# Work task:
Beneath this line is the data. Output exactly the lines from the line with "Given: Click the Rectangle curve tool icon" to the line with "Task: Click Andrew", both ends included, and nothing more.

- - -

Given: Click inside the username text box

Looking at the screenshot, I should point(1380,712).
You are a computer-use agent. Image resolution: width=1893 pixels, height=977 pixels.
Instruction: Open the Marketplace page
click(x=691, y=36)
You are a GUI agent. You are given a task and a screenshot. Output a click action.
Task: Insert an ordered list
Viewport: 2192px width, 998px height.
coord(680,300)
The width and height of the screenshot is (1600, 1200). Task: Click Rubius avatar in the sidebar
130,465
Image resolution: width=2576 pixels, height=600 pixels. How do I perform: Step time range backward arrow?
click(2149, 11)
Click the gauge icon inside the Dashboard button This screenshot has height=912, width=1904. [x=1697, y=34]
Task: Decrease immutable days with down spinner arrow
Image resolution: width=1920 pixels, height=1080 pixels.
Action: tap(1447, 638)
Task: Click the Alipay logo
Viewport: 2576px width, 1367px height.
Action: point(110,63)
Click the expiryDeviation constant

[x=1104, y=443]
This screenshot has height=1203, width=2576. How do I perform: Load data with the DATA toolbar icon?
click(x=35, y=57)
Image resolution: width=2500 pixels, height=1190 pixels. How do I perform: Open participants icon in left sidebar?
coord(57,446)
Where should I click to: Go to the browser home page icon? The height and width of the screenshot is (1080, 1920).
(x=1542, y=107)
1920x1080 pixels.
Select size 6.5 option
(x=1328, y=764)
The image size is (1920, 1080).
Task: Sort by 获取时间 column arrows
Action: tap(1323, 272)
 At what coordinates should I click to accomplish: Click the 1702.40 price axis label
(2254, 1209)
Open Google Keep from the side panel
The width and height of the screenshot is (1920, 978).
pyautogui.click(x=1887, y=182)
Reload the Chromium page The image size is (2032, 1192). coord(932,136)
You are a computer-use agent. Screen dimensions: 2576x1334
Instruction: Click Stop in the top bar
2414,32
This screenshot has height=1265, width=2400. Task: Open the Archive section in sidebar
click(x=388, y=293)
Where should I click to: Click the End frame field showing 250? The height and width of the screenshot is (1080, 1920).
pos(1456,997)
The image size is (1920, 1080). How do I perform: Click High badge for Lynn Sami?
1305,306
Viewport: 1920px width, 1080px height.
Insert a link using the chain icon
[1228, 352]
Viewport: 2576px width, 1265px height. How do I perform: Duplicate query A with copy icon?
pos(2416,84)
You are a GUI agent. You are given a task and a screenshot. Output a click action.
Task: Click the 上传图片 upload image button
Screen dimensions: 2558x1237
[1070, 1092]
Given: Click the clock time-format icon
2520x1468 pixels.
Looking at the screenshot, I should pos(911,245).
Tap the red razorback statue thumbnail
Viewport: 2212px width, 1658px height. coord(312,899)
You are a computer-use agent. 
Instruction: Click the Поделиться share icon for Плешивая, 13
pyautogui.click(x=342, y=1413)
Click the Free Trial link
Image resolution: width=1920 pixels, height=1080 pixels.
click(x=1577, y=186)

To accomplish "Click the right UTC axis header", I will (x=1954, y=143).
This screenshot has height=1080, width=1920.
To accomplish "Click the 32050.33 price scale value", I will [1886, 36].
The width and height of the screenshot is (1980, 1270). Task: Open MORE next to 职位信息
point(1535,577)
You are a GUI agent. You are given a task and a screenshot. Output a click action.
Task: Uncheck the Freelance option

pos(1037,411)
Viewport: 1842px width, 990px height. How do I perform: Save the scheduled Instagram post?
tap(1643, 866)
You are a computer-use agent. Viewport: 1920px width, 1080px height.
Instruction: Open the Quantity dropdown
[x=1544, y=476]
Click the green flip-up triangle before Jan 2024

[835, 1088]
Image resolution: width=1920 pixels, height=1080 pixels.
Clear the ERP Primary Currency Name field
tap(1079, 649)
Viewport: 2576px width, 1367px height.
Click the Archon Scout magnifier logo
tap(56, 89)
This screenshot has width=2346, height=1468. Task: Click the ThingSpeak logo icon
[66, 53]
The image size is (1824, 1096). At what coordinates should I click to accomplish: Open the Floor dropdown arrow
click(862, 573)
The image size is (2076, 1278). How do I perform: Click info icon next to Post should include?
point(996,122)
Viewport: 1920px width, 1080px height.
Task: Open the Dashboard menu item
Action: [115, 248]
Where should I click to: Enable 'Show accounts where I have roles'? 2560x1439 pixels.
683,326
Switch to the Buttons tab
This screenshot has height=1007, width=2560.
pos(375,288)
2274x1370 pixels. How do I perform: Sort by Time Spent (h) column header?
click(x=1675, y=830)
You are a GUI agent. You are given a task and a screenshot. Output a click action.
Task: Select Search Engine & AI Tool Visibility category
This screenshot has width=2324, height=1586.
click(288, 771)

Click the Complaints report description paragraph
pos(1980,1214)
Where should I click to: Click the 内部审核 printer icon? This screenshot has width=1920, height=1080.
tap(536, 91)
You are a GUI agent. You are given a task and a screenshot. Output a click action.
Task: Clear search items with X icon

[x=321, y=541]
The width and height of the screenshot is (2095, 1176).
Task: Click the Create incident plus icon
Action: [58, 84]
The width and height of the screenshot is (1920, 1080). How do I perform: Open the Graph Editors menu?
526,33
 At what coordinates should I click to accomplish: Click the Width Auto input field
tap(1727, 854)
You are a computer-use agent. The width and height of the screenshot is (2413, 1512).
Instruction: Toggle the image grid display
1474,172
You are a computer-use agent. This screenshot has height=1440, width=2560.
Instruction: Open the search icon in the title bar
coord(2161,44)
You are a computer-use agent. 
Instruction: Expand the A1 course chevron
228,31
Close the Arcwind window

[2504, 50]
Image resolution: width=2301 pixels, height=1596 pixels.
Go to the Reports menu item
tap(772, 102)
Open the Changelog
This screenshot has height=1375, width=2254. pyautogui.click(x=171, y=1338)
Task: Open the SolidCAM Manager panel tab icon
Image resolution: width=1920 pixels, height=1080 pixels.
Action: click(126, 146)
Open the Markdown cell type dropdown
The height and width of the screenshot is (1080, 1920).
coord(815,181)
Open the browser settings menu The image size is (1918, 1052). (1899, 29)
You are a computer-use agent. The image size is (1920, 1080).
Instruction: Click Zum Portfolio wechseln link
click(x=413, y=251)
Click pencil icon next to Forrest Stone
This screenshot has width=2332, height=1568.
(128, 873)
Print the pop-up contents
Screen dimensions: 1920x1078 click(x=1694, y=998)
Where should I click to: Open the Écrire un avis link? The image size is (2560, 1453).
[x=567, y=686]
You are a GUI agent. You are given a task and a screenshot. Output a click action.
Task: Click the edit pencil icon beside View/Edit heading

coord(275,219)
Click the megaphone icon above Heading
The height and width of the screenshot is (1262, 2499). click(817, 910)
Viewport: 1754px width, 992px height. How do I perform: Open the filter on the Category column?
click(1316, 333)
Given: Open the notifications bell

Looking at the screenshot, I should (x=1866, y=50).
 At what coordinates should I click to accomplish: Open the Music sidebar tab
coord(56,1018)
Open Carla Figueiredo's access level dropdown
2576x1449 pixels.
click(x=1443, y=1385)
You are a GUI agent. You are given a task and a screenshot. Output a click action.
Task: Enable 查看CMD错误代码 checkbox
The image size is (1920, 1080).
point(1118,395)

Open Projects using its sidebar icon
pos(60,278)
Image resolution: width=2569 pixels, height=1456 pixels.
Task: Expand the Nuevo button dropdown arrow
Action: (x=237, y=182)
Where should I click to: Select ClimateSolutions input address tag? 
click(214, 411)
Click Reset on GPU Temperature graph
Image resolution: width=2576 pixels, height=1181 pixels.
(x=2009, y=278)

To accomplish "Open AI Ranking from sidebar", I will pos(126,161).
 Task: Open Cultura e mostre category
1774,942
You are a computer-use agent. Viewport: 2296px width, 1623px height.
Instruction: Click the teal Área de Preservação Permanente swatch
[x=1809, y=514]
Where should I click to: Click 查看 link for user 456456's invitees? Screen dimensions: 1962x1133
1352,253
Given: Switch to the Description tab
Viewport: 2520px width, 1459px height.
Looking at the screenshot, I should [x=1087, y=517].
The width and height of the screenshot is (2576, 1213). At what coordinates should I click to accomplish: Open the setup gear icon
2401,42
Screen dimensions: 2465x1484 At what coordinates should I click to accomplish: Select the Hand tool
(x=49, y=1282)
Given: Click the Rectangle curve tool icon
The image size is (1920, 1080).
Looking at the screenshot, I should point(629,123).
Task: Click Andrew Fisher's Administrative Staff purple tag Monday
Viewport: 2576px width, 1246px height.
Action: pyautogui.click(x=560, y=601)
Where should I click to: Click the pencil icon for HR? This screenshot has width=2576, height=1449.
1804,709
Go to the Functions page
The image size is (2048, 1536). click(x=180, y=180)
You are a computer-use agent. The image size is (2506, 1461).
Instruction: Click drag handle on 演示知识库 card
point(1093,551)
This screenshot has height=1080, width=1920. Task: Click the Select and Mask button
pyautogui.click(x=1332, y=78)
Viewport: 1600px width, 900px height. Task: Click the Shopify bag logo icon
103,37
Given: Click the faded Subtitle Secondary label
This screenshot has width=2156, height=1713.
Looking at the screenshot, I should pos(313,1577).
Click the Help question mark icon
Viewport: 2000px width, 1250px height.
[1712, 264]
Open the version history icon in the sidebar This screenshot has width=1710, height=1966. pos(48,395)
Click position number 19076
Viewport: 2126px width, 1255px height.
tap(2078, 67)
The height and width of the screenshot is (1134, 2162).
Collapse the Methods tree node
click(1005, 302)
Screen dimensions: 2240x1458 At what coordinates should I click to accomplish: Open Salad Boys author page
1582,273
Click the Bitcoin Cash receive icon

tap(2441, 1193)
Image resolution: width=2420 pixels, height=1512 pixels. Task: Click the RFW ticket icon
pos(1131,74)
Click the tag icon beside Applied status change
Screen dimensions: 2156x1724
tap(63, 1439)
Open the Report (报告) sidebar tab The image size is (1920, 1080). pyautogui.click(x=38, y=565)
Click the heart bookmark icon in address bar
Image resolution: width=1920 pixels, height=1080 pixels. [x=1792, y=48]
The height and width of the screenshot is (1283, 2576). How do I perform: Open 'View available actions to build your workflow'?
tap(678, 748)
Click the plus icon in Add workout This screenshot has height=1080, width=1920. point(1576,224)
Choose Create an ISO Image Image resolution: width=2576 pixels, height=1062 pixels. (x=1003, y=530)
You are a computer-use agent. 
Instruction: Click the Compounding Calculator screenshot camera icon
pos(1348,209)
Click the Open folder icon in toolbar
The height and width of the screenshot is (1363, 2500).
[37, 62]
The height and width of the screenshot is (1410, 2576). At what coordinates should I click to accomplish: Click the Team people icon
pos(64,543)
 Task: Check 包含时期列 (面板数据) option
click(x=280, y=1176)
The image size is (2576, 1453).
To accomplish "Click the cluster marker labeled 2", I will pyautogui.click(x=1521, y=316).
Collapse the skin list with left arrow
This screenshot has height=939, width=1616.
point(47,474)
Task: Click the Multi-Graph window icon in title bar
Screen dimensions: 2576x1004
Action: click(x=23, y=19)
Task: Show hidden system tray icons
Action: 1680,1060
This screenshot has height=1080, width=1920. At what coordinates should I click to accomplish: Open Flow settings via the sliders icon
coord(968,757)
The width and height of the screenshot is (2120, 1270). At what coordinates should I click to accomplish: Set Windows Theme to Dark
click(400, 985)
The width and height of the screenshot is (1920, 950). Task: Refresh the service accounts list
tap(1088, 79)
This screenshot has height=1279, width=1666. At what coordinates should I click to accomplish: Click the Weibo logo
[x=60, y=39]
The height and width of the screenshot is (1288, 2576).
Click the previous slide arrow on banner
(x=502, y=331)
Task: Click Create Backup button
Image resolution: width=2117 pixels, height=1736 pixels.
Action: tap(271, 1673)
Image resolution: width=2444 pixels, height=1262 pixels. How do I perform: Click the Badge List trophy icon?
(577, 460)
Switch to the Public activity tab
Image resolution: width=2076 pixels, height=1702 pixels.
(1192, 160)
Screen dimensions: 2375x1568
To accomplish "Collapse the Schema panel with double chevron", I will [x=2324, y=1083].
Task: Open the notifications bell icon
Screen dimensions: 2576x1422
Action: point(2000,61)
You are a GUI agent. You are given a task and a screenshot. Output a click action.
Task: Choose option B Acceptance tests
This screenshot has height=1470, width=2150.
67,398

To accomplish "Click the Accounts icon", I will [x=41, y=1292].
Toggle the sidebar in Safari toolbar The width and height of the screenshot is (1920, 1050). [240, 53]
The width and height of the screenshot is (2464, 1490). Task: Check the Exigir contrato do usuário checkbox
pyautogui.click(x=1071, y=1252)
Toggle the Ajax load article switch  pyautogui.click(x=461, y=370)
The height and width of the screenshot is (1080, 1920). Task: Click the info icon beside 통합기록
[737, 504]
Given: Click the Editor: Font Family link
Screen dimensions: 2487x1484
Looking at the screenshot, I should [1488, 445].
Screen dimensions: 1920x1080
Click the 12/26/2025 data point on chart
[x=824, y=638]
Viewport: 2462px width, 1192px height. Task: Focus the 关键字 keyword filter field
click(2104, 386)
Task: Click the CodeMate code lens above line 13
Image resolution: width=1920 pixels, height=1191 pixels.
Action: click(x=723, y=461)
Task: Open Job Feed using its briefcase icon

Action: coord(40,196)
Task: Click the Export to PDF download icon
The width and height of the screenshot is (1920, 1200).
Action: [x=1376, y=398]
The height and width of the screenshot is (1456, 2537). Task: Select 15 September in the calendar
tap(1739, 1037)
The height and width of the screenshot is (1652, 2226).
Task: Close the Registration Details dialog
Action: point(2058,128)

- - -

# Response:
Given: Click the Rectangle curve tool icon
The image size is (1920, 1080).
Looking at the screenshot, I should point(629,123).
Task: Click Andrew Fisher's Administrative Staff purple tag Monday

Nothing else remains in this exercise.